Entries on target coordinates
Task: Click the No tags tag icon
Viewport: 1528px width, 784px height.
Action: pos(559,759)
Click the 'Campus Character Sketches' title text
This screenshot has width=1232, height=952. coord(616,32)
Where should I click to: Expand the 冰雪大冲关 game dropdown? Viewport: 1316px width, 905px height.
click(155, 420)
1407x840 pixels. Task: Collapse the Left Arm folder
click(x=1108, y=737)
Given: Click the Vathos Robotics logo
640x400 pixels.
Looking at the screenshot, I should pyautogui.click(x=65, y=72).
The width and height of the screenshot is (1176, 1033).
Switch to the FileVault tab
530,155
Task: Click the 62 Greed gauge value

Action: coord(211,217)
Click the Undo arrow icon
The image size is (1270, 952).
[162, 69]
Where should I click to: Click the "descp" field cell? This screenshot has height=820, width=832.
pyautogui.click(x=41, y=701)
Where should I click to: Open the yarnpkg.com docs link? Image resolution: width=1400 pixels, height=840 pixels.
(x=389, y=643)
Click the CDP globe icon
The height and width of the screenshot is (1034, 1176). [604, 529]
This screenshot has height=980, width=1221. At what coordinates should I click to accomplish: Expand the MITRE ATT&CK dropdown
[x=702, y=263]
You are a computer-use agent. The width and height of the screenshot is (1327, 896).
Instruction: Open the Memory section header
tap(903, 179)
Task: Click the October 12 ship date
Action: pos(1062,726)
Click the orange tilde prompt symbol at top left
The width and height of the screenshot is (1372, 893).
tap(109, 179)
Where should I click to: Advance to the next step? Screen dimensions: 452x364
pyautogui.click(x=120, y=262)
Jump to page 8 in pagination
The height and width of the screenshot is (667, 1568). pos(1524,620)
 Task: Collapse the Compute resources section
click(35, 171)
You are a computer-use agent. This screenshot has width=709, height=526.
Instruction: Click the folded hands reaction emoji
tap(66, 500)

▸ **What you should do**: Copy all of the material above again, swapping every "Viewport:" for "Screen size:" and leaving everything else as it is.

▸ **Response to the exercise**:
Task: Click the No tags tag icon
Screen size: 1528px width, 784px height.
Action: pos(559,759)
Click the 'Campus Character Sketches' title text
This screenshot has width=1232, height=952. coord(616,32)
Where should I click to: Expand the 冰雪大冲关 game dropdown? Screen size: 1316px width, 905px height.
click(155, 420)
1407x840 pixels. Task: Collapse the Left Arm folder
click(x=1108, y=737)
Given: Click the Vathos Robotics logo
640x400 pixels.
Looking at the screenshot, I should pyautogui.click(x=65, y=72).
The width and height of the screenshot is (1176, 1033).
Switch to the FileVault tab
530,155
Task: Click the 62 Greed gauge value

Action: coord(211,217)
Click the Undo arrow icon
The image size is (1270, 952).
[162, 69]
Where should I click to: Click the "descp" field cell? This screenshot has height=820, width=832.
pyautogui.click(x=41, y=701)
Where should I click to: Open the yarnpkg.com docs link? Image resolution: width=1400 pixels, height=840 pixels.
(x=389, y=643)
Click the CDP globe icon
The height and width of the screenshot is (1034, 1176). [604, 529]
This screenshot has height=980, width=1221. At what coordinates should I click to accomplish: Expand the MITRE ATT&CK dropdown
[x=702, y=263]
You are a computer-use agent. The width and height of the screenshot is (1327, 896).
Instruction: Open the Memory section header
tap(903, 179)
Task: Click the October 12 ship date
Action: pos(1062,726)
Click the orange tilde prompt symbol at top left
The width and height of the screenshot is (1372, 893).
tap(109, 179)
Where should I click to: Advance to the next step? Screen dimensions: 452x364
pyautogui.click(x=120, y=262)
Jump to page 8 in pagination
The height and width of the screenshot is (667, 1568). pos(1524,620)
 Task: Collapse the Compute resources section
click(35, 171)
You are a computer-use agent. This screenshot has width=709, height=526.
Instruction: Click the folded hands reaction emoji
tap(66, 500)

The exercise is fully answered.